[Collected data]
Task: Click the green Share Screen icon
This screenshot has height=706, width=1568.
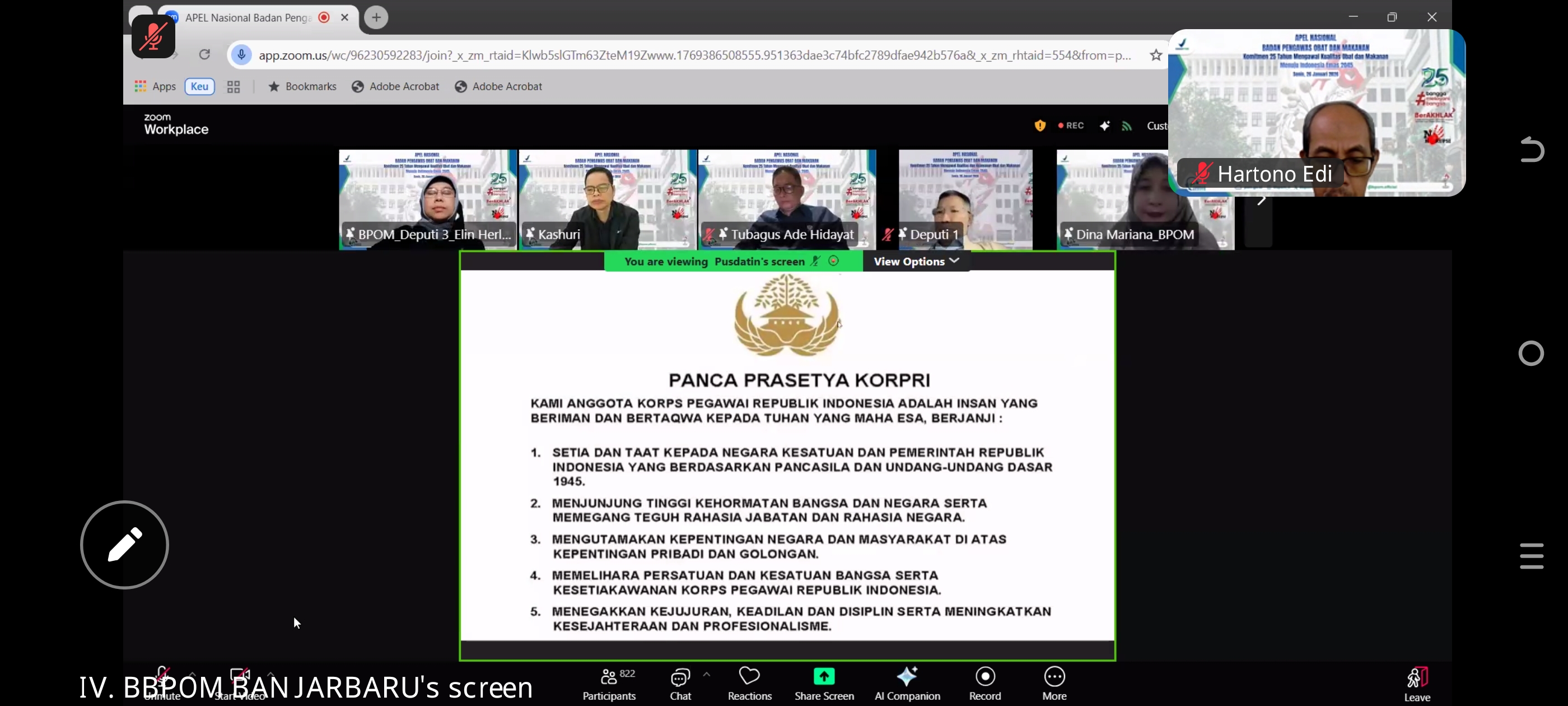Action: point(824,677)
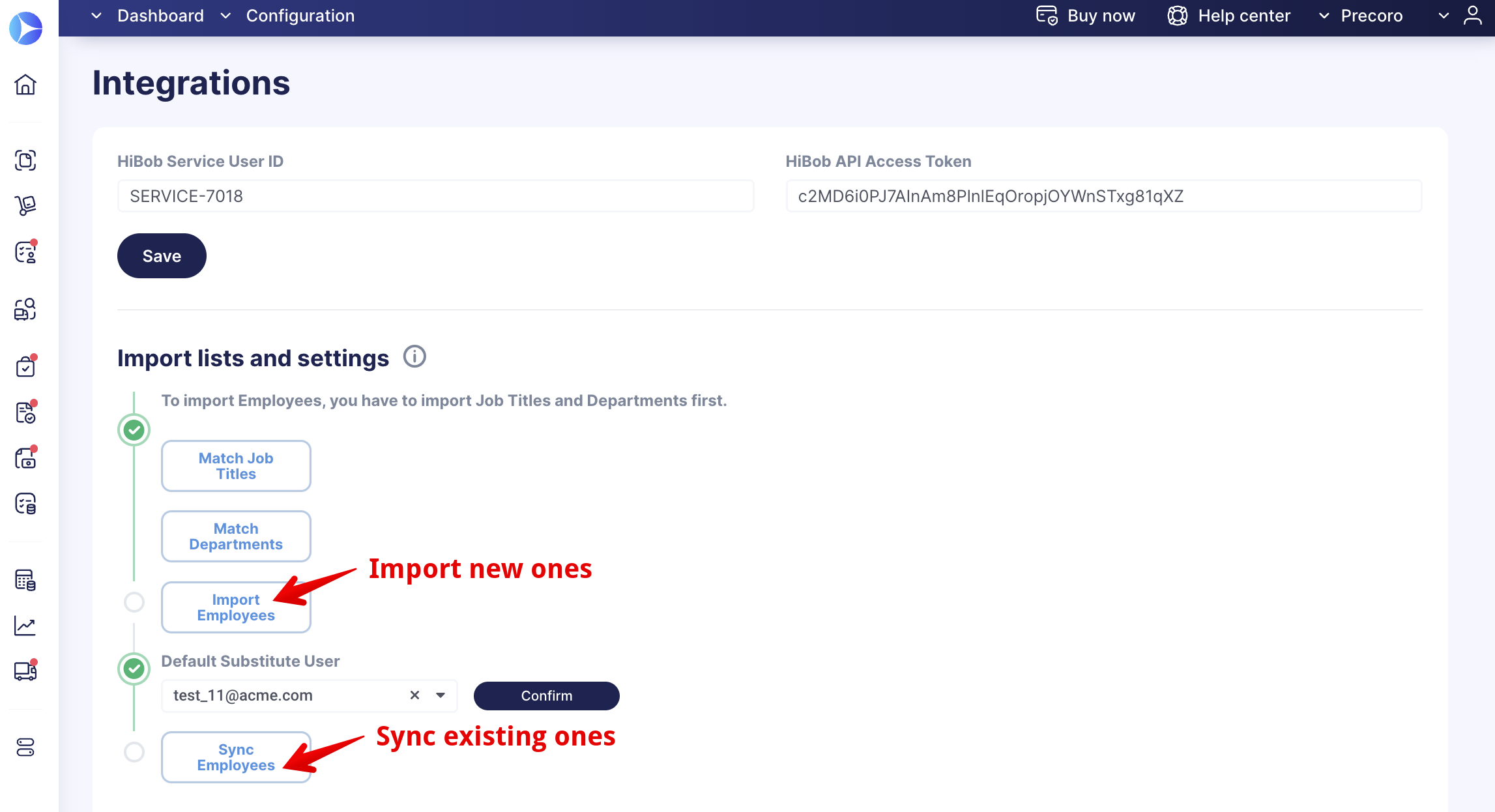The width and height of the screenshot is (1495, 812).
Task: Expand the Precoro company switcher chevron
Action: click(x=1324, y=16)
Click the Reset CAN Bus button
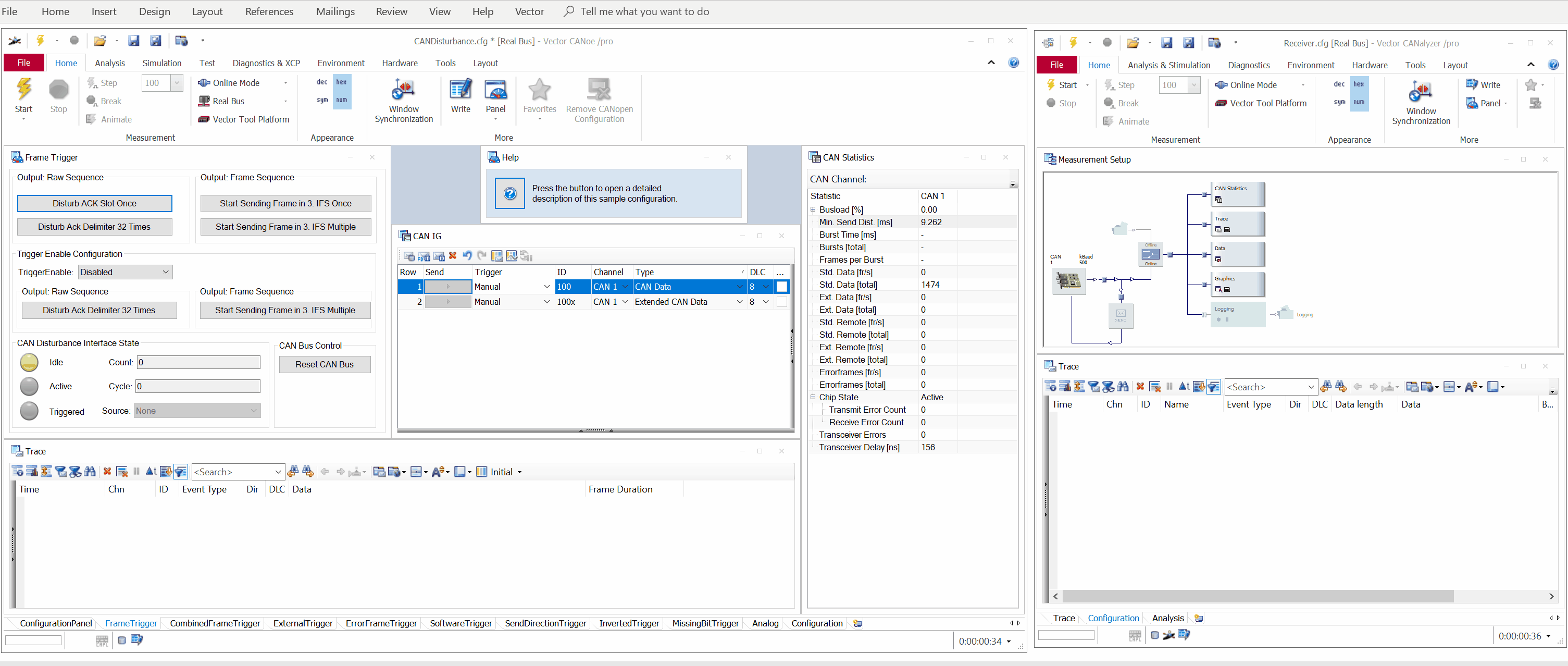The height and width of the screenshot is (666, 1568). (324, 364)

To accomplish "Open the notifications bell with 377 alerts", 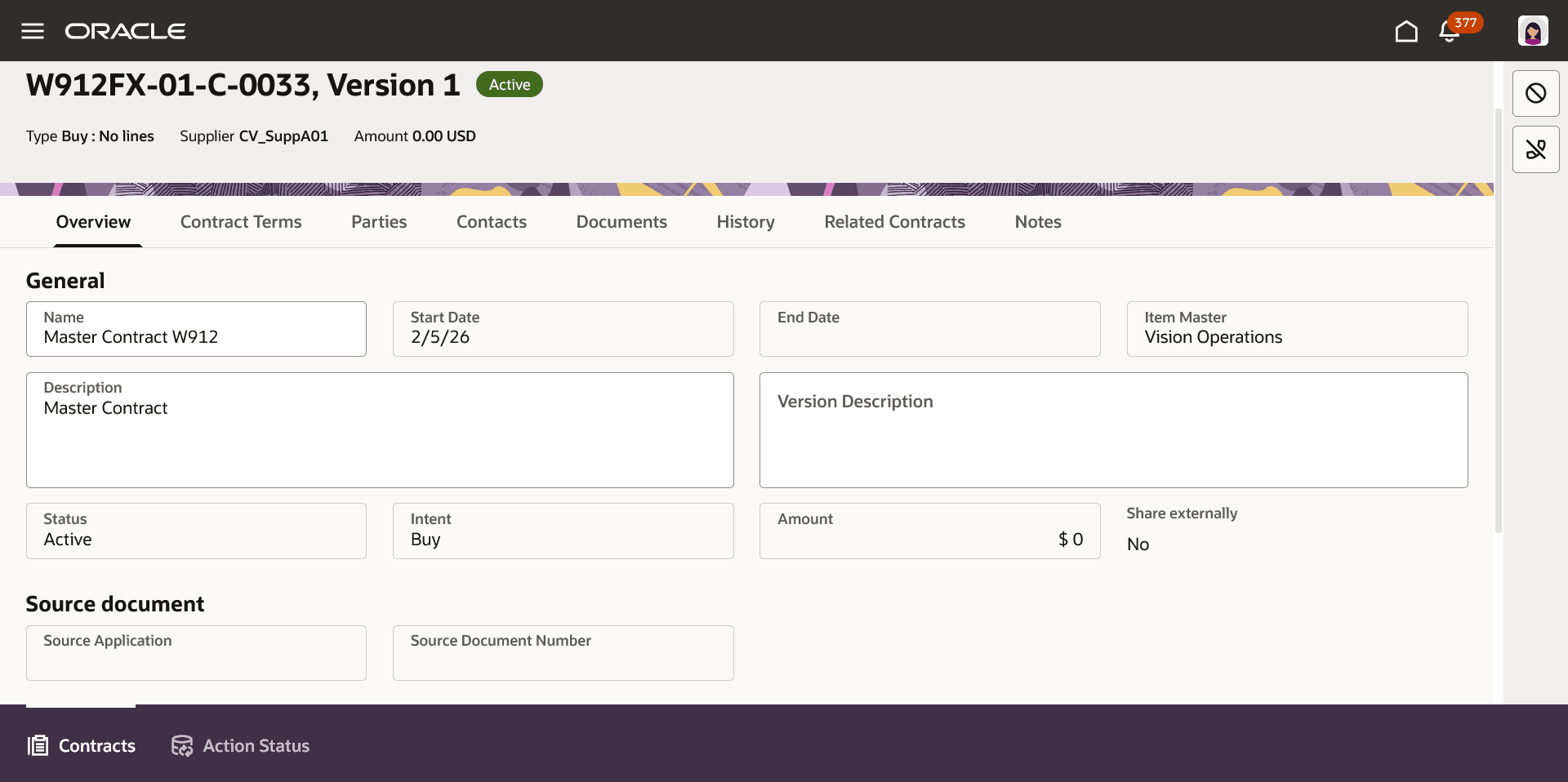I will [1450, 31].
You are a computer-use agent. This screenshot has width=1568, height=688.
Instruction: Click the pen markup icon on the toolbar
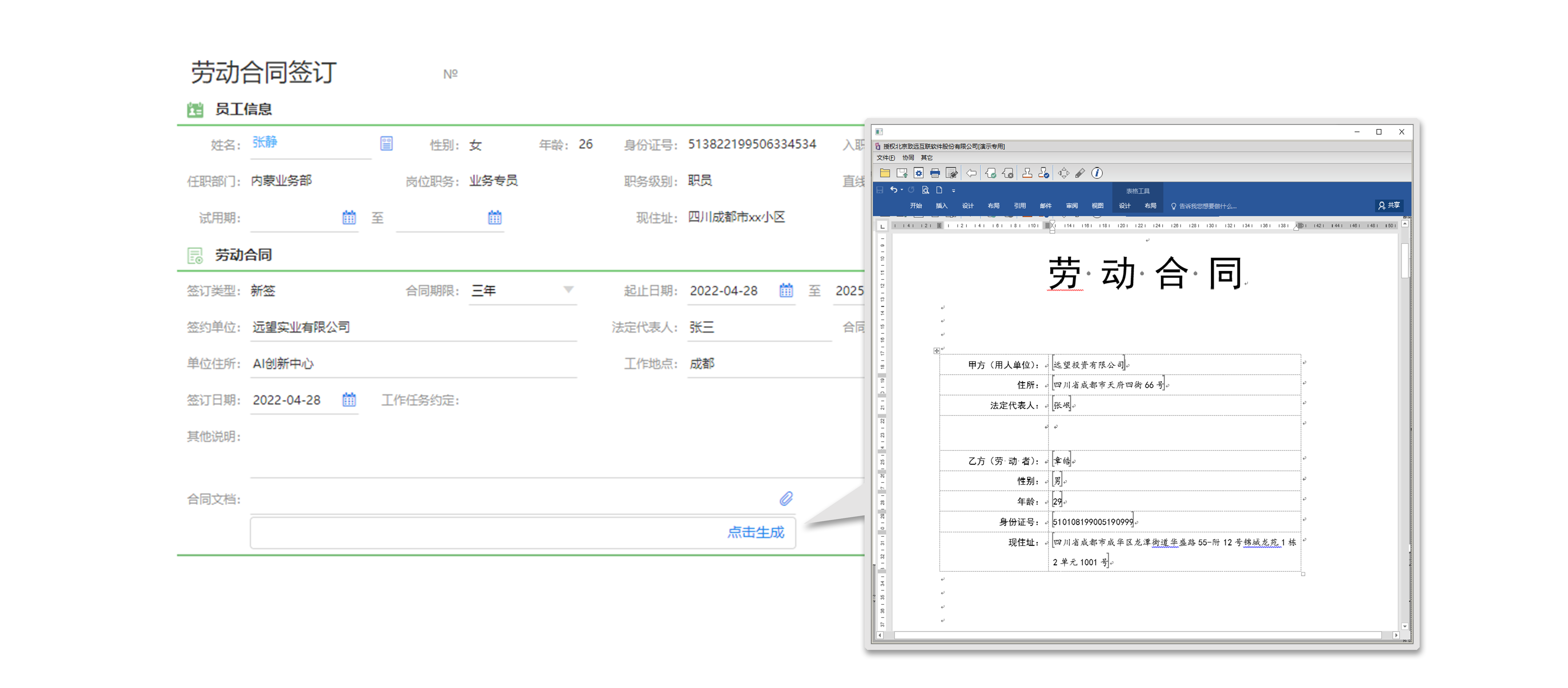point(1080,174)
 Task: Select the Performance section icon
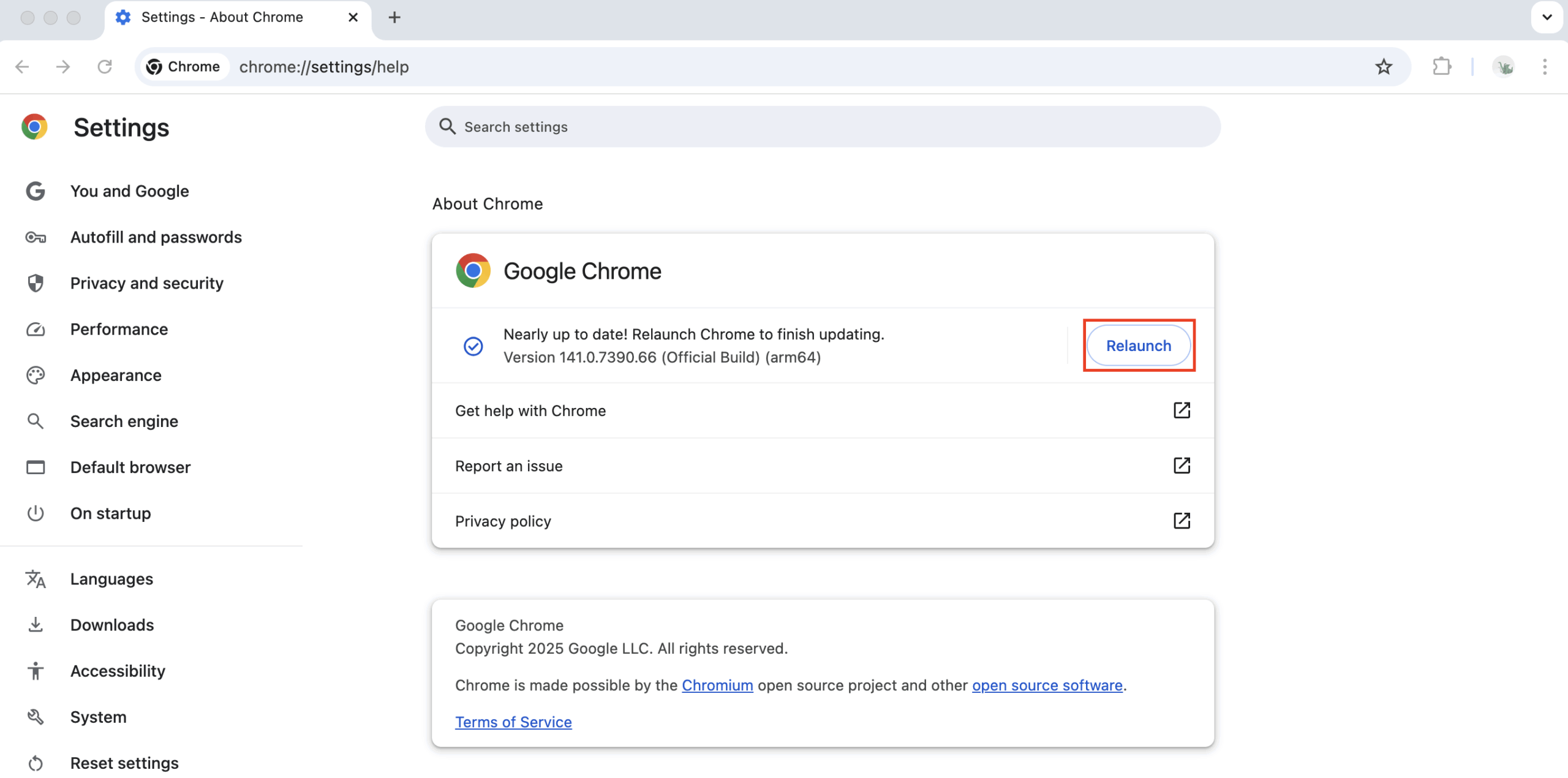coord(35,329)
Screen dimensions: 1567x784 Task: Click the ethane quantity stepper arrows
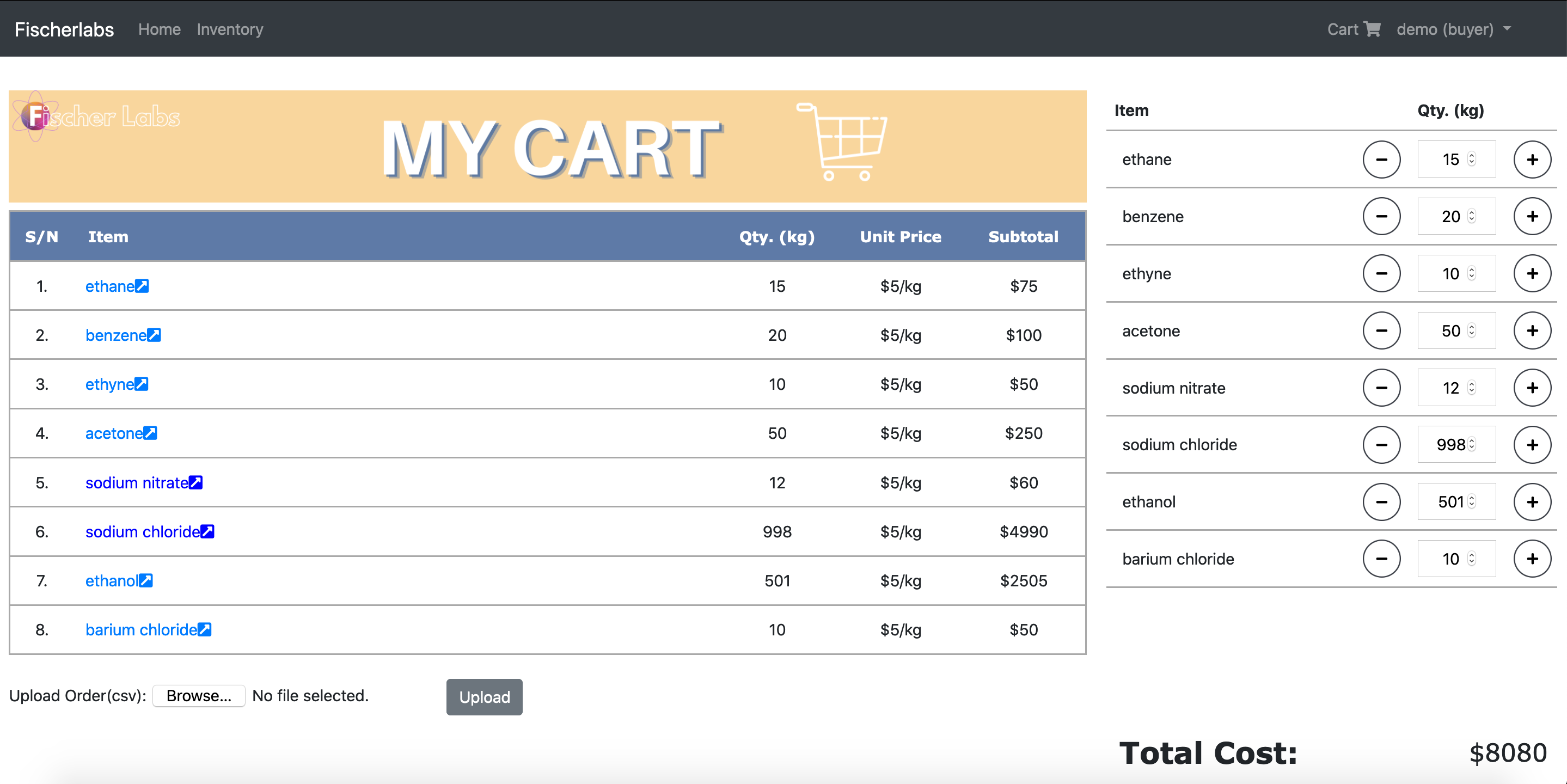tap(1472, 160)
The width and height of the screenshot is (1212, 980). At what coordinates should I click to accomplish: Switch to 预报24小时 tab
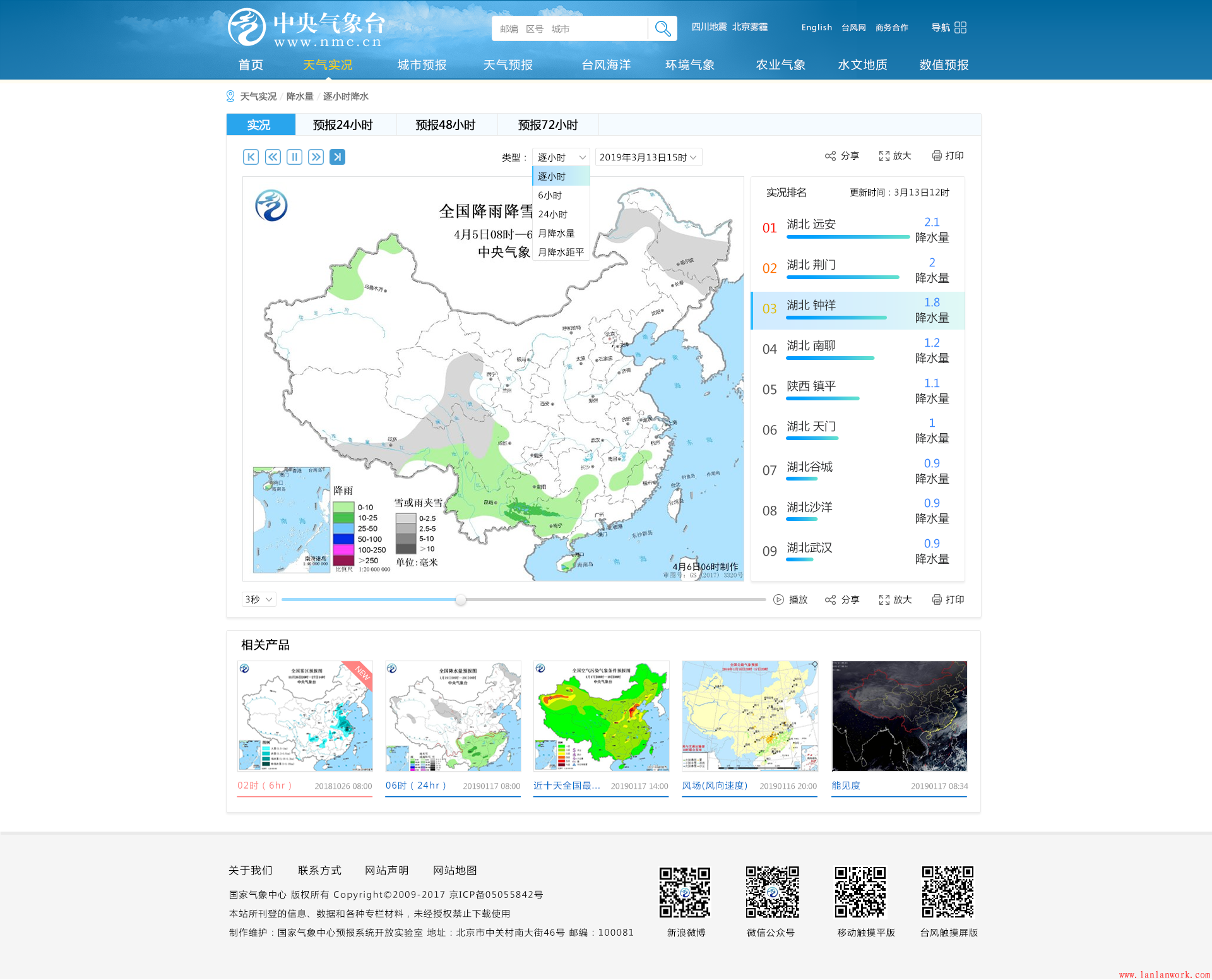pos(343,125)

Directions for this task => From the line containing "Screen dimensions: 1567x784" through the final line of the records, write out each line exactly, and include no pictures.

Response area =>
Screen dimensions: 1567x784 Task: Click the ethane quantity stepper arrows
tap(1472, 160)
The width and height of the screenshot is (1212, 980). At what coordinates should I click to accomplish: Switch to 预报24小时 tab
pos(343,125)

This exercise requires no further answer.